**DOCUMENT TEXT**
The electrical circuit consists of amperemeters. Constant voltage was applied to ´E and F. In the result, one of the amperemeters showed 7 mA and another showed 18 mA. What does the sum of results of all amperemeters equal to?

Relevant Equations

$$I_4 = maximim$$
$$I_1 = I_2$$
$$I_3 = I_5$$
$$I_7 = I_ {10} = I_8 = I_6$$

First, I got rid of amperemeters with 0 values. These are 9. 11 and 12.
Amperemeter 4 will show the maximum value of electric current as it is placed directly between E and F. But how to know its value? Will it be 18 mA? I doubt because 18 mA is not said to be the maximum value.
All other amperemeters will show smaller results. Number 1 and 2 will show equal results. Number 5 and 3. And number 7, 10, 8 and 6 as current will not go to the 12-9-11 line and the resistance of wires is neglected. Is it correct?

 

[jbriggs444]

First, I got rid of amperemeters with 0 values. These are 9. 11 and 12.

What reasoning are you using to conclude that no current flows through 9, 11 and 12?

If 9 carries no current then it follows that the node to its right is at the same potential as F.
If 11 carries no current then it follows that the node down and to its left is also at the same potential as F.
It then would follow that 8 carries no current because its ends are at equal potential.

**MATERIAL TO PROCESS**
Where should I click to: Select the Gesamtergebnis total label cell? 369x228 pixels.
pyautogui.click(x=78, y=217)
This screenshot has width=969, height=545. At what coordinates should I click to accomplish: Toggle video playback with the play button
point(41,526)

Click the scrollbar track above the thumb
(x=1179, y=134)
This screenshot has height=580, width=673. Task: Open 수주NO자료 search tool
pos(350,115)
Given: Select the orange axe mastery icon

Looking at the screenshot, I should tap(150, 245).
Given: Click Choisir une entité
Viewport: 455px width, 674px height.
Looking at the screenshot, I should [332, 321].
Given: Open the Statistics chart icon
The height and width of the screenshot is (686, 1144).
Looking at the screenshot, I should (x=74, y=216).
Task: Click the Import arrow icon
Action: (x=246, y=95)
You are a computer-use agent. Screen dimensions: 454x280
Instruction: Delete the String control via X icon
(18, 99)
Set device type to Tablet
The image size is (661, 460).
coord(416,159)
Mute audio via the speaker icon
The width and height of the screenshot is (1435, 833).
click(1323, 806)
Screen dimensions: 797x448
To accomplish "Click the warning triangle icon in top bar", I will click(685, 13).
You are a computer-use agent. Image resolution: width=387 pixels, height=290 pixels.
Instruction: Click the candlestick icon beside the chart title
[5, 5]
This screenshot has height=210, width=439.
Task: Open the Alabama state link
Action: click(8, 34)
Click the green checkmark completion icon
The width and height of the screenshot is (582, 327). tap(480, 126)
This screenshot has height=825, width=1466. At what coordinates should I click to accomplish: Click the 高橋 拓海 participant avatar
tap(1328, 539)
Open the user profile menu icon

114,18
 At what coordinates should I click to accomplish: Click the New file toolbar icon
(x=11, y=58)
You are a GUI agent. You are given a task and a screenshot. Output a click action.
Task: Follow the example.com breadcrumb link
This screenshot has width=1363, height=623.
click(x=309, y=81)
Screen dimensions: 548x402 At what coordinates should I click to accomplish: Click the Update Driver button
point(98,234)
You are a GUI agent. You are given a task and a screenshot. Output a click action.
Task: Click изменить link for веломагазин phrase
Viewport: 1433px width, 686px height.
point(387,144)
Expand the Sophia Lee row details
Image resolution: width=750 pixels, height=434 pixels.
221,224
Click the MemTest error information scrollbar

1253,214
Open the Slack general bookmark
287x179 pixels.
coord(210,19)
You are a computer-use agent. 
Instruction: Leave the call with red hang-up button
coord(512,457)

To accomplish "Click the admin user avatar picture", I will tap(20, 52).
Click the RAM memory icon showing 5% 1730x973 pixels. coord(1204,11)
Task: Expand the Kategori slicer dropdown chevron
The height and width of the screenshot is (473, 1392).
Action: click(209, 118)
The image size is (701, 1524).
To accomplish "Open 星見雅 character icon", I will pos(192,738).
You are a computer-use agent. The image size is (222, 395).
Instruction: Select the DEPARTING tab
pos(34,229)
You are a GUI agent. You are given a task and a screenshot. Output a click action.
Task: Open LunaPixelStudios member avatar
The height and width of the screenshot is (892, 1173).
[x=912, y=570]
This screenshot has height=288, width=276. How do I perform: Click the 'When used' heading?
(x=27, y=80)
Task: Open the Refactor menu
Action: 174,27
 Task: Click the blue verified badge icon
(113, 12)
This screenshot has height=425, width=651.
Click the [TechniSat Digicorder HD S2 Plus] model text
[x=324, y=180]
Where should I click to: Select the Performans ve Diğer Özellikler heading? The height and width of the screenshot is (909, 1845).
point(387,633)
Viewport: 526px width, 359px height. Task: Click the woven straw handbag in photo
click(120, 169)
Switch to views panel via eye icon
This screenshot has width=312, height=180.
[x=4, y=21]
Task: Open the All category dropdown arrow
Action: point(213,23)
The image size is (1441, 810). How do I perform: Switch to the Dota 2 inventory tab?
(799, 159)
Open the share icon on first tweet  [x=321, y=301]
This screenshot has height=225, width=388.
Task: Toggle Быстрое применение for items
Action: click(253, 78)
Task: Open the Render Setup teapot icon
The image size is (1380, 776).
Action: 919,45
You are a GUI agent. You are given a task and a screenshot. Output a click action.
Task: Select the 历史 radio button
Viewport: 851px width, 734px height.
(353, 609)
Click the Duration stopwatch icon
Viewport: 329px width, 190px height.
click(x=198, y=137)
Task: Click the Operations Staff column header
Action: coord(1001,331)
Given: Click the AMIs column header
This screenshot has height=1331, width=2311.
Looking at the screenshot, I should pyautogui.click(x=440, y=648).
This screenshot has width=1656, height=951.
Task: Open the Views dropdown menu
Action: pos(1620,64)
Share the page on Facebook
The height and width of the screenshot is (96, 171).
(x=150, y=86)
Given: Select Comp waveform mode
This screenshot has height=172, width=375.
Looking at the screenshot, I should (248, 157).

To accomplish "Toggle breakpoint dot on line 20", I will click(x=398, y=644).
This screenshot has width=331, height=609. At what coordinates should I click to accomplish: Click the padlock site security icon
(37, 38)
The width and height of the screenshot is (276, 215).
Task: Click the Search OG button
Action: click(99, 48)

**TASK SET**
1. Change the stretch of the amperemeter circuit thread from "What reasoning are" through "at equal potential." by putting "junction" in place of "node", and write out the result.
2. Reduce every click coordinate in the answers by 117, then write out the listing lines from the one containing "Task: Open the Render Setup teapot icon" through the one containing "Action: 919,45", both included, with the requests kept as they are.

**THE RESULTS**
1.
What reasoning are you using to conclude that no current flows through 9, 11 and 12?

If 9 carries no current then it follows that the junction to its right is at the same potential as F.
If 11 carries no current then it follows that the junction down and to its left is also at the same potential as F.
It then would follow that 8 carries no current because its ends are at equal potential.

2.
Task: Open the Render Setup teapot icon
The image size is (1380, 776).
Action: 802,-72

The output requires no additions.